When I was expecting my first and only child, I remember being continually plagued with one big fear which hovered over me like a dark cloud – what if I turn out to be a terrible parent? I spent nine months agonizing over my lack of expertise when it came to changing nappies and feeding, only to be overwhelmed with excitement, bliss (not just mere happiness) and a new found anchor in my life once she was actually born. And this is exactly where all my mistakes as a parent began.

In a bid to give direction to the child, instill discipline and ensure that the child wants for nothing, we end up hyperventilating and hyper parenting in equal measure. Changing nappies and feeding come quite naturally, as I soon found out. But realising the mistakes I am making as a parent – that’s a whole other ball game.

I placed the entire weight of my expectations and anxiety on this precious anchor of mine. I forgot that she too, is an individual human being, and not just a property I own. Yes, we all take care of our children and give them the best in life, but we also fear for their future and end up doing things that can safely be categorised as parenting mistakes. While they may not necessarily make us terrible parents, they do create a lot of chaos where much of it can be avoided. Here are my top parenting mistakes:

  • Expecting her to be perfect: I expected my baby to perfect from day one. This would lead to panic if her poop was even a little off its usual consistency, and when she is not in the mood to finish her homework.
  • Putting all the weight of my anxiety on her: In a bid to make her perfect, I have put all my fears and anxieties on her, and if I do not stop now, they will enter her brain and become the trigger for her actions. While a little bit of fear is a good thing, it is less than ideal for your child to do anything out of fear. All their actions should come from a place of love and confidence.
  • Ignoring the perfect moments: All those less than perfect moments are actually perfect memories that I am busy ignoring. I need her face to be wiped clean at all times. I could take a picture of that chocolate smeared smile instead. I need her handwriting to be perfect at all times.
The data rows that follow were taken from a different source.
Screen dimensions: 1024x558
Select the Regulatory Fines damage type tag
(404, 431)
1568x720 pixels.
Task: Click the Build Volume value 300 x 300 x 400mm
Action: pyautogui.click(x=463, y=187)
I could hold those pages dear instead, because in no time at all, she will be an adult with no memories to laugh at. I could trash that leftover lunch or freeze it for the next meal, instead of trying to teach her the value of money and all it can buy. I could set an example for her to eventually follow, instead. Get my point?
  • Hovering: Have you finished? Are you doing it properly? Which classes can we enroll you in? What can we do about your future? Stop. Just stop. Enjoy what you have now. Leave the children to their own resources – they will figure life out no matter what!

So, how many mistakes are you busy making? Or rather – how many are you willing to correct?